**Source extract:**
>> BEGIN
Collectors of things most always want to get the first of that thing for their collection. Then all the related firsts. Upper left is the very first commercial transistor radio in the world, the Regency TR-1 (1954, USA). Above center is the first transistor radio made in Japan, the Sony TR-55* (1955). It’s the first product ever to bear the now-ubiquitous trademark “Sony.”  You’ve heard of it.

Other first transistor radios shown above are the Raytheon T-100 (1955, USA) and the Zenith Royal 500. And what’s better than having these seminal pocket radios? Having them in their original boxes!

 If I have a “main” collection, this is it. Transistor radios. While sorely tempted to fill these pages with dozens of stunning examples, I have to restrain myself. This site is about all my collections and transistor radios will just have to fit in and behave themselves.

To those who know me in the transistor collecting community, this may seem absurd. But I have devoted a considerable amount of time and energy photographing and documenting these little gems in my books. Readers interested in seeing and learning more about transistor radios are invited to look at those efforts here.

Transistor radios appeal for their design/styling and for their historical significance. The 1954 appearance of the TR-1 was just seven years after the invention of the transistor itself in 1947. The transistor radio was the first mass-market product of any kind to be designed from inception as a purely transistor device, exploring and paving the way for a future of space travel, personal computers, and cell phones—all of which would be impossible without the transistor, arguably the most significant invention of the 20th Century.
>> END
**Information provided:**
>> BEGIN
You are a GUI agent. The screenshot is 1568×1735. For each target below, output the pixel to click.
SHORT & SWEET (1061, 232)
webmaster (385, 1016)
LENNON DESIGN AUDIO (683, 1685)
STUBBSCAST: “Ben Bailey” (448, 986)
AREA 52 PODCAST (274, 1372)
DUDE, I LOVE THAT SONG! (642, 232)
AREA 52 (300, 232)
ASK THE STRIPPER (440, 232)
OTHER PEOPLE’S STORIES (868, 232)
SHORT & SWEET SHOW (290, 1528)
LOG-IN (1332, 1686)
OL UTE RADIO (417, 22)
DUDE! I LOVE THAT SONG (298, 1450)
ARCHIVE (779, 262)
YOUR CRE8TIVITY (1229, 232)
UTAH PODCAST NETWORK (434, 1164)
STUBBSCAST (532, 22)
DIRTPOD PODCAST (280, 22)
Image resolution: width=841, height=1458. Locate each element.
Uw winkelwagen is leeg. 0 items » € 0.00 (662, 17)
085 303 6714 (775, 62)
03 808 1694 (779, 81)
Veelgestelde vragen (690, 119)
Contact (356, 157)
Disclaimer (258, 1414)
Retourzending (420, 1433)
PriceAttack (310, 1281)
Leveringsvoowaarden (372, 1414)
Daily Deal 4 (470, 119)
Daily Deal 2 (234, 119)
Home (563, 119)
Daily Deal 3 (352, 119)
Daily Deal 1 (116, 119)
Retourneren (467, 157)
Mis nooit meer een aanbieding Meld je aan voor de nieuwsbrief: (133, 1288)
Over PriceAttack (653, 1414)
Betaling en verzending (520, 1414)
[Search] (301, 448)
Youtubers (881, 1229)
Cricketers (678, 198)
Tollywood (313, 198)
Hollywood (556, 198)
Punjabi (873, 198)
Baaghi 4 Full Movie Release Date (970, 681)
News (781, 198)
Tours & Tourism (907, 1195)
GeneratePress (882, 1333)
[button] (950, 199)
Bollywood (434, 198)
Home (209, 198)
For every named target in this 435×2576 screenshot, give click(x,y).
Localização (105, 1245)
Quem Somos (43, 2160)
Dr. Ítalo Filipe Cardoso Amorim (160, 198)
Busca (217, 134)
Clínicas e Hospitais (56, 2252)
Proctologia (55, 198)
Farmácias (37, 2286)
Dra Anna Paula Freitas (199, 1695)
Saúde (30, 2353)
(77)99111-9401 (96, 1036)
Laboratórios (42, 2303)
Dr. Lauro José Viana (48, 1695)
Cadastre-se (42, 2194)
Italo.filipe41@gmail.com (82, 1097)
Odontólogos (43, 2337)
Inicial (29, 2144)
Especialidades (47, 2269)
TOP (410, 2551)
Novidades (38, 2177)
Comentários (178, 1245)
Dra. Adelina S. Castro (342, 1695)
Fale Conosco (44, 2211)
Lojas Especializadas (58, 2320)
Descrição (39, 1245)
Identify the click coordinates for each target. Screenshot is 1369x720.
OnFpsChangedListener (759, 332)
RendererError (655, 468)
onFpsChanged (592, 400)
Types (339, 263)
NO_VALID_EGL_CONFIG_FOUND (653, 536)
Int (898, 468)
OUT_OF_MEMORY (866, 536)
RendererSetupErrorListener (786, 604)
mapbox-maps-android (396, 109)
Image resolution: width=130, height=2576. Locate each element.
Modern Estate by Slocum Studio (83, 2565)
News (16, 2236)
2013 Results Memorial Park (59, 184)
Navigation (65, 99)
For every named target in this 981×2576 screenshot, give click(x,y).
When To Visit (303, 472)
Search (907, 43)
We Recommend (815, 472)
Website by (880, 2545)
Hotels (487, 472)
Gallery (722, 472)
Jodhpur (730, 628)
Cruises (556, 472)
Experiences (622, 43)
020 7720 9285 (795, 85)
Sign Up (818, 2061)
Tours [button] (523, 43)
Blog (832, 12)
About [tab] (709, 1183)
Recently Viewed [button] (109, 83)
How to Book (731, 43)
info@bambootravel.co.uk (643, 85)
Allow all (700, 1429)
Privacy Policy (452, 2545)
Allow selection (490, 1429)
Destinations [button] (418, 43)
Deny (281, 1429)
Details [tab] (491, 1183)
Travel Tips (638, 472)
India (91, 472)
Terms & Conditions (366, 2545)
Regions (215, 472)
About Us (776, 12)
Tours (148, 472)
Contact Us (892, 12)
>> END
**Problem to solve:**
Please revise the transistor radio passage between "Transistor radios appeal" and "the 20th Century.", inclusive, changing "design/styling" to "visual design".

**Solution for this task:**
Transistor radios appeal for their visual design and for their historical significance. The 1954 appearance of the TR-1 was just seven years after the invention of the transistor itself in 1947. The transistor radio was the first mass-market product of any kind to be designed from inception as a purely transistor device, exploring and paving the way for a future of space travel, personal computers, and cell phones—all of which would be impossible without the transistor, arguably the most significant invention of the 20th Century.